2. - La Corte ha già affermato la sua competenza a conoscere della legittimità costituzionale delle delegazioni legislative anteriori alla entrata in vigore della Costituzione, ma ha anche segnato quali sono i limiti dei quali occorre ricercare l'osservanza da parte del legislatore delegante e di quello delegato nell'esercizio dei rispettivi poteri: limiti che, come é ovvio, non possono essere puntualmente quelli segnati dalle norme contenute nell'art. 76 della Costituzione, ma discendono da principi generalmente validi in tutti gli ordinamenti in cui viga la divisione dei poteri (cfr. sentenza n. 37 del 24 gennaio 1957).

Più specificamente, e per rimanere nei confini del presente giudizio, questi limiti possono essere così stabiliti: la legittimità di una delegazione legislativa discende dall'esistenza di una legge di delegazione che abbia a oggetto una materia chiaramente definita e dalla osservanza, da parte del legislatore delegato, dell'estensione data alla delega. Codesti limiti, in conseguenza, possono essere diversi per ciascuna delegazione, ma, una volta posti, devono trovare da parte del Governo puntuale osservanza. Non può perciò essere motivo di illegittimità di una legge di delegazione anteriore alla entrata in vigore della Costituzione, l'inosservanza di questa o di quella norma dell'art. 76 Cost., segnatamente di quelle che impongono la determinazione di principi e criteri direttivi o la fissazione di un termine di tempo, alle quali si richiama l'ordinanza del Pretore di Trieste.
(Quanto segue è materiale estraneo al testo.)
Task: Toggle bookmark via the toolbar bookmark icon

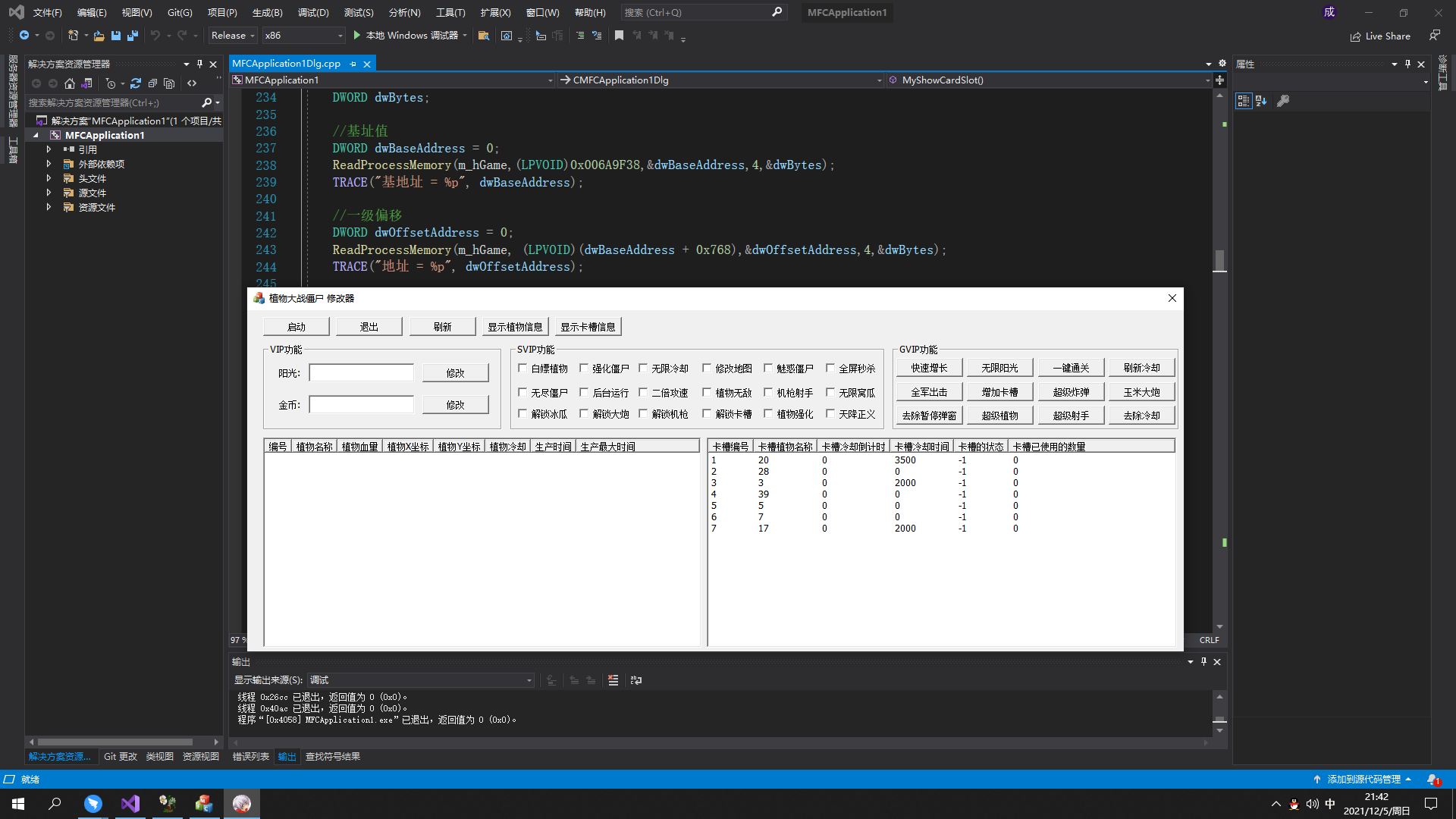Action: (619, 36)
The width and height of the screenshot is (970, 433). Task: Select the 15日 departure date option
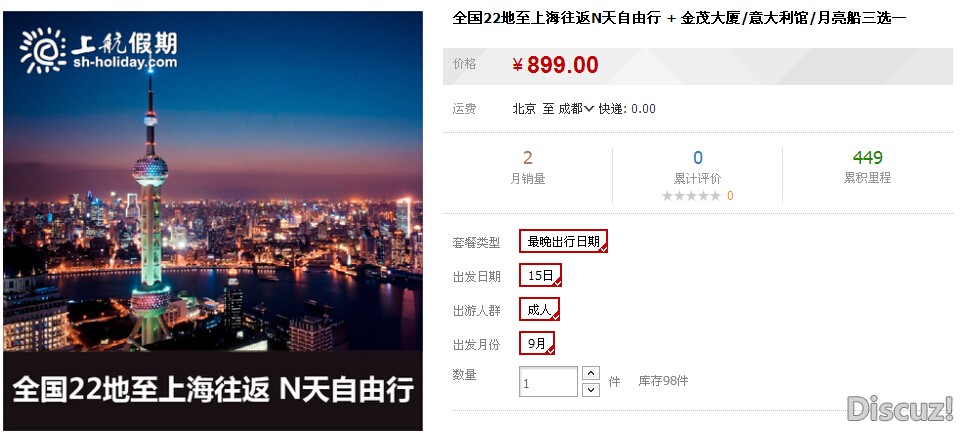point(540,275)
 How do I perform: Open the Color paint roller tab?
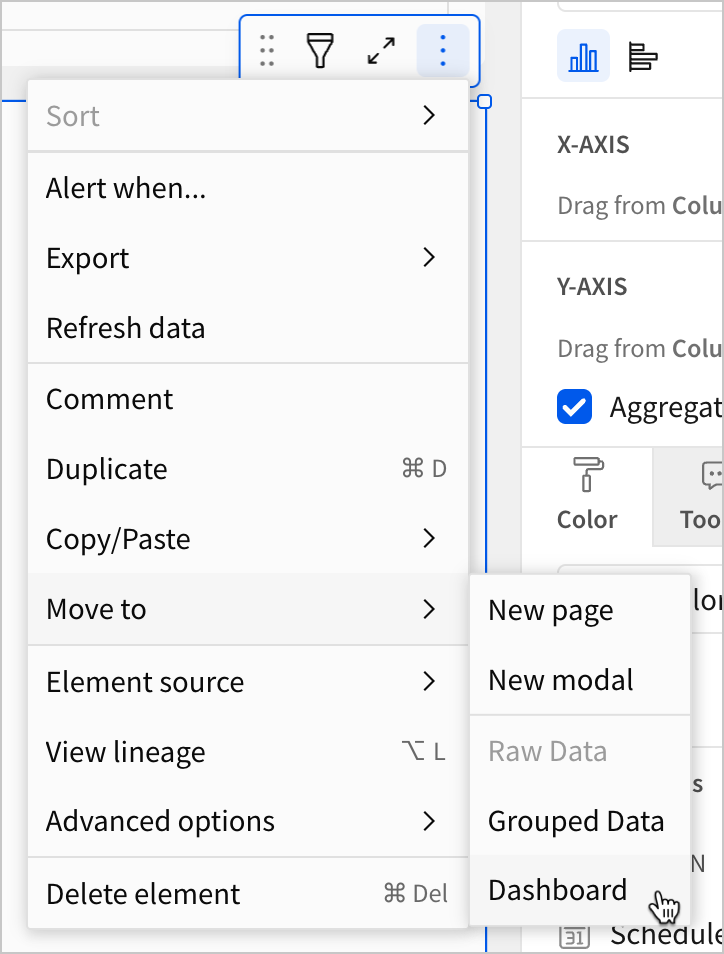(x=587, y=495)
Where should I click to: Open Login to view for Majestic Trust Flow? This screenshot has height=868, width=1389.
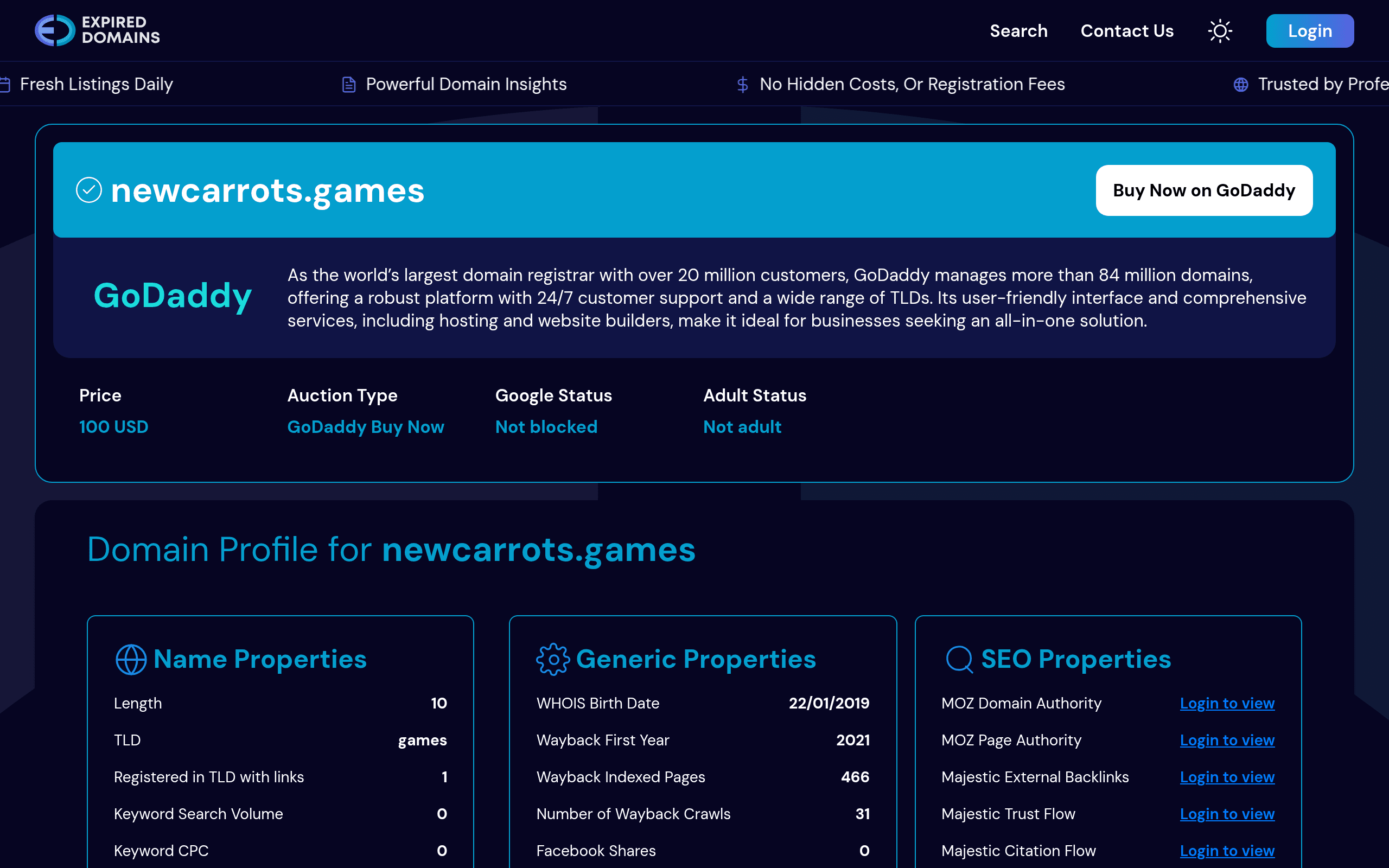[x=1227, y=813]
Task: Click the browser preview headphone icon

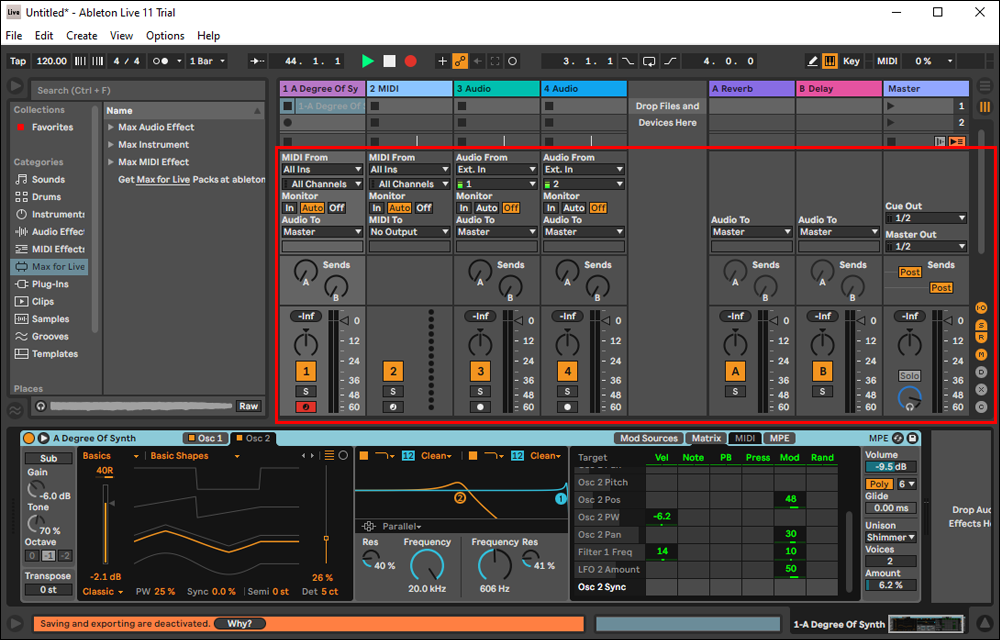Action: [41, 406]
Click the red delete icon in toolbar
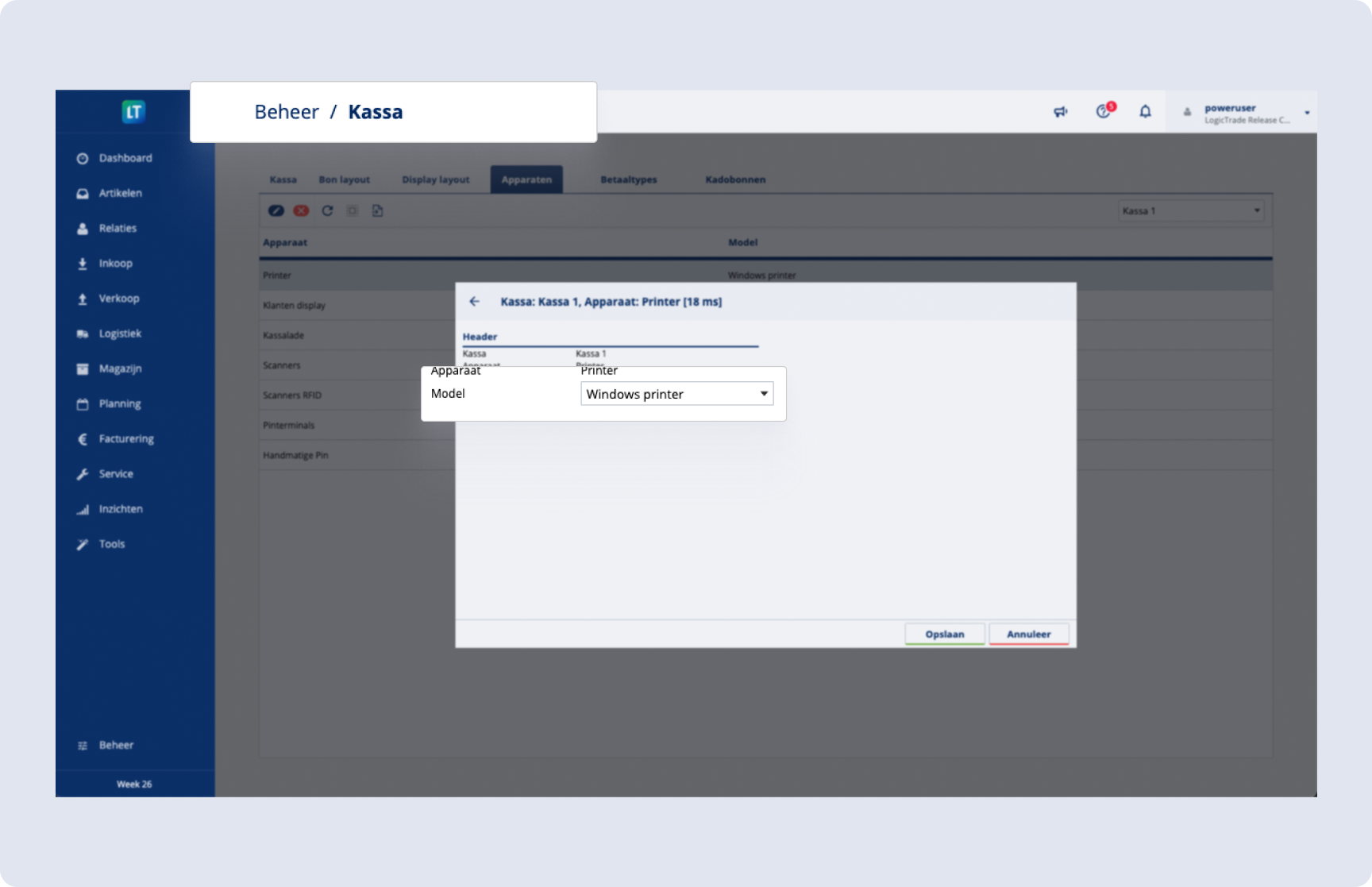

3. - Le due ricordate leggi di delegazione autorizzavano, come s'é visto, il Governo a emanare un nuovo Codice di commercio e a pubblicare separatamente libri o titoli di questo medesimo nuovo Codice: il decreto 21 dicembre 1933, n. 1736, si tenne esattamente nell'ambito della delegazione. Non vale opporre, come oppone l'ordinanza, che né la prima, né la seconda legge di delegazione autorizzassero il Governo a emanare norme penali. L'ampiezza della delegazione, la circostanza che già il Codice di commercio nell'art. 344 prevedeva e puniva, sia pure con diverse previsioni sanzionate da pene diverse, i reati connessi con la materia degli assegni bancari, la necessità di armonizzare queste norme con i criteri e gli orientamenti del nuovo Codice penale già pubblicato nel frattempo, consentono di affermare che il legislatore delegato non travalicò i limiti segnati dalla delega, che deve, pertanto, ritenersi esercitata legittimamente.

Dal che consegue che é superfluo richiamare la legge 19 maggio 1941, n. 501, che, interpretando autenticamente le delegazioni precedenti per la emanazione di nuovi Giudici, consentì di disciplinare anche le materie connesse con i Giudici preesistenti, ma da questi non regolate, e di procedere alla sistemazione più organica di queste materie, sia dando contenuto e denominazione diversa ai nuovi Codici, sia disciplinando particolari istituti con leggi distinte.  

PER QUESTI MOTIVI

LA CORTE COSTITUZIONALE 

dichiara non fondata la questione, sollevata con ordinanza del Pretore di Trieste del 20 febbraio 1960, sulla legittimità costituzionale dell'art. 116 del R D. 21 dicembre 1933, n. 1736.  

Così deciso in Roma, nella sede della Corte costituzionale, Palazzo della Consulta, il 5 luglio 1961.

Gaspare AMBROSINI - Mario COSATTI - Francesco Pantaleo GABRIELI - Giuseppe CASTELLI AVOLIO - Antonino PAPALDO - Nicola JAEGER - Giovanni CASSANDRO - Biagio PETROCELLI - Antonio MANCA - Aldo SANDULLI - Giuseppe BRANCA - Michele FRAGALI - Costantino MORTATI - Giuseppe CHIARELLI

 

 

Depositata in cancelleria l'11 luglio 1961.